Overview
- Locale: Taiyuan, Shanxi, China
- Transit type: Rapid transit
- Number of lines: 2
- Number of stations: 47
- Daily ridership: 599,500 (highest record in 31 December 2025)
- Website: www.tymetro.ltd

Operation
- Began operation: 26 December 2020; 5 years ago

Technical
- System length: 52.38 km (32.55 mi)

= Taiyuan Metro =

Rapid transit system in Shanxi, China

The Taiyuan Metro is a rapid transit system in Taiyuan, capital of Shanxi province, China. The system opened with Line 2 on 26 December 2020. Line 1 opened on 22 February 2025.

==History==
The Taiyuan Metro project was launched in September 2009 with the establishment of the Taiyuan Metro Preparation Office. The office drafted the construction proposal and network plan, which upon approval by the Taiyuan city government, were submitted to the central government for approval.

The National Development and Reform Commission approved the first phase of the proposal (2012−18) on 5 September 2012, and construction of Line 2 began on 2 November 2013.

== Lines in Operation ==

| Line | Terminals |  | Operational | Last extension | Length km | Stations |
|---|---|---|---|---|---|---|
| 1 | Helongwan (Wanbailin) | Wusu 1Hao/2Hao Hangzhanlou (Xiaodian) | February 22. 2025 | - | 28.737 | 24 |
| 2 | Jiancaoping (Jiancaoping) | Xiqiao (Xiaodian) | December 26, 2020 | - | 23.647 | 24 |

Annual urban-rail passenger volume reported for Taiyuan by CAMET. Values are passenger-trips in units of 10,000; reporting scope may include non-metro urban-rail modes and can vary by year.

Raw passenger-volume data

Year-end urban-rail operating length reported for Taiyuan by CAMET, separating the metro series from the all-mode city total where both are reported.

Raw operating-length data

===Line 1===

Line 1 runs between Helongwan to Wusu 1 Hao / 2 Hao Hangzhanlou at Taiyuan Wusu Airport, and passes high traffic areas such as Taiyuan West Bus Station, Taiyuan University of Technology, Danan Gate, Wuyi Square, Taiyuan Railway Station and Taiyuan South Railway Station. The line consists of 24 underground stations and 28.737 km of track. Construction started on 30 December 2019. The line opened on 22 February 2025.

===Line 2===

Line 2 was the first line to be built and opened on 26 December 2020. It crosses the main urban area of Taiyuan in a north–south direction. Construction began on 2 November 2013. The first phase consists of 23 stations and 23.647 km of track between Xiqiao in the south and Jiancaoping in the north. The line uses 24 six-car Type A automated trains.

==Future Development==
===Short-term plan===
Line 3 and the one-station extension of Line 1 are under planning and have not been approved by National Development and Reform Commission as of February 2025. Line 3 and the extension of Line 1 are planned to be completed around 2030.

===Long-term plan===
Six more lines are being planned. The network is expected to comprise seven lines with a total length of 233.6 km when complete and 150 stations.

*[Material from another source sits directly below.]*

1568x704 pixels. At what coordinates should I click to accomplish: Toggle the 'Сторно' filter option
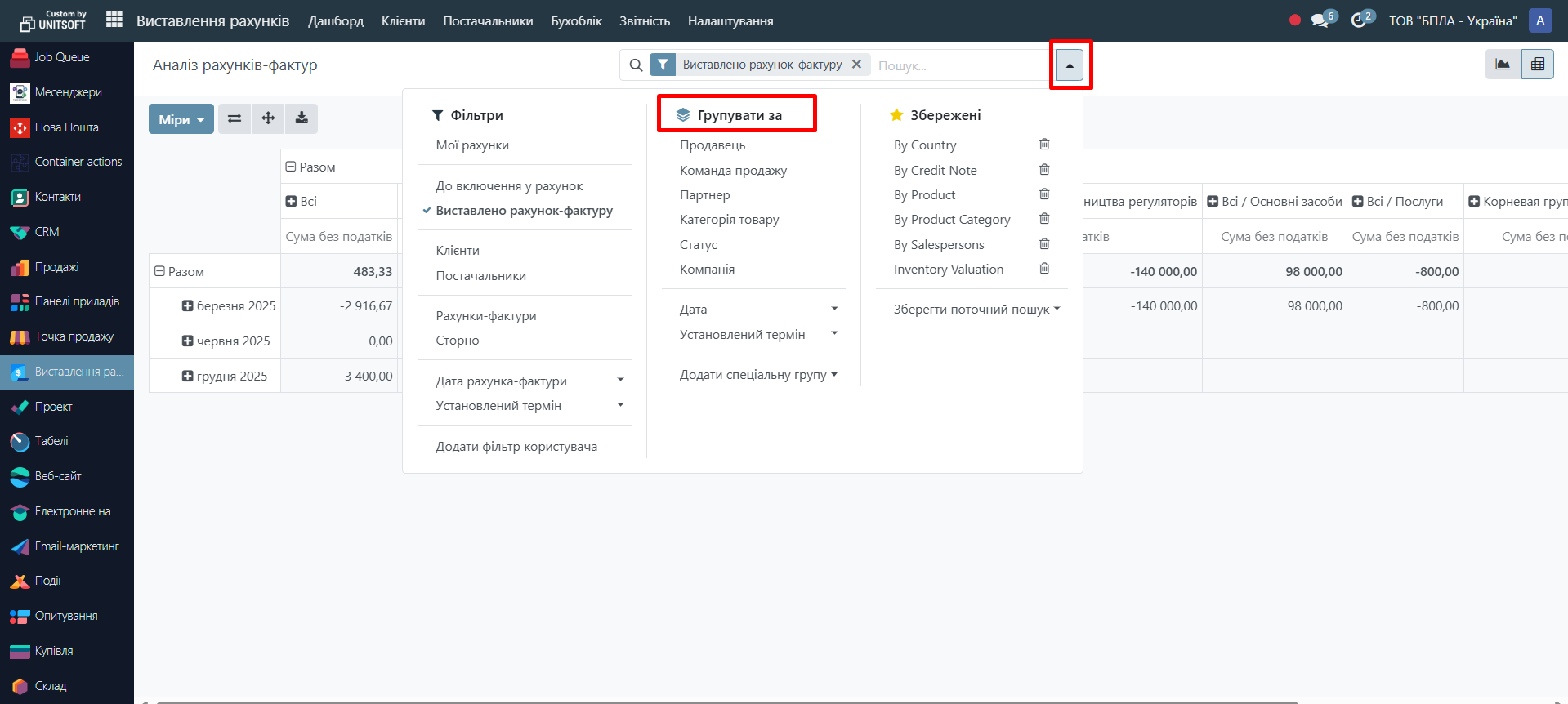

The entire network is scheduled to be built in three phases lasting 17 years. The first phase, consisting of Line 1 and Line 2, with a combined 49.2 km of track, is to be built from 2013 to 2020. This phase is projected to cost 30.9 billion yuan to build, or 628 million yuan per kilometre.

During the second phase, Line 3, Line 4, and the second phase of Line 2 are expected to be completed, extending the network to 116.2 km. The rest of the network is planned to be built later, completing the 233.6 km network.